“I just try to stand still”
The young batsman had told me he was having trouble working out his pre-delivery movement, or trigger.
He is a thoughtful player and during the season had tied himself up in mental knots trying different triggers with no change to his batting performance. He knew it was time to get to the bottom of it.
The trouble with triggers
Back in the day, there was no such thing as a trigger move. You stood still and watched the ball. This method still has plenty of supporters today, but there is a problem.
Standing still doesn’t work for everyone.
Some people need a trigger. So, if you are one of those, “just standing still” is holding you back. But that’s a fact unknown to the guys who like to stand still.
Nonetheless, you see pre-delivery movements all the time in professional cricket for a reason. Triggers are effective at priming your body and mind for action. They help with rhythm and timing.
When they work.
And that’s the other trouble. Triggers are extra complexity and easy to get wrong. You might think you trigger like a pro but when you look on the video you end up almost tripping over your own feet.
Which brings us back to the lad at the start of this article.
Where are you now?
I threw a few balls for the player, asking him to just bat with no focus on triggers or anything else. After a dozen or so deliveries we reviewed on the PV/ONE video replay.
Despite his intention of standing still and watching the ball, we could see he was making an unconscious step towards the ball regardless of length: His trigger was a plant.
(A plant is when you respond to every ball by stepping forward the same way, regardless of length)
It was clear his body wanted to move, but it was also clear a plant was cutting off a lot of shots, especially off the back foot.
Listen to your body
We knew we needed to stop the plant, so I proposed we try and integrate a forward movement into a deliberate trigger move. I was hoping this would feel natural to the player and would click with him quickly rather than trying to force a difficult change on him.
The key point here is that you need to listen to what your body is telling you.
Standing still might work for you, or it might lead to an issue. Back and across could be the answer, or a forward press, but you can’t be sure until you try it and see how you respond. Usually, if it feels right, it works too.
After some underarm and overarm drills, some experimenting and some dead ends, we settled on a two step trigger move that echoed the plant. The difference was he got the front front movement done before the ball was bowled.
This allowed him to be ready to move forward or back again, while not locking him in to playing forward.
Once he got the timing of the movement right, I could see a marked improvement in his back foot play against bowling.

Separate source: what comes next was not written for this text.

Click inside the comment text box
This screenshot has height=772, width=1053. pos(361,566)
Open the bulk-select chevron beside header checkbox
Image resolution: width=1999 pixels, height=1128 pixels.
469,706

More importantly, it felt natural to do this. It was a simple timing adjustment, not a change of footwork. He started doing it right away.
And this is the ultimate goal of a trigger.
Do whatever you need to do to be ready to move in response to the ball.
For the player I was coaching, this was a small movement and slight pause as the ball was released. For you it might be to stand still or something else.
Experiment with it in nets and see what you can discover.
You’ll know quickly what feels right. Then work with it.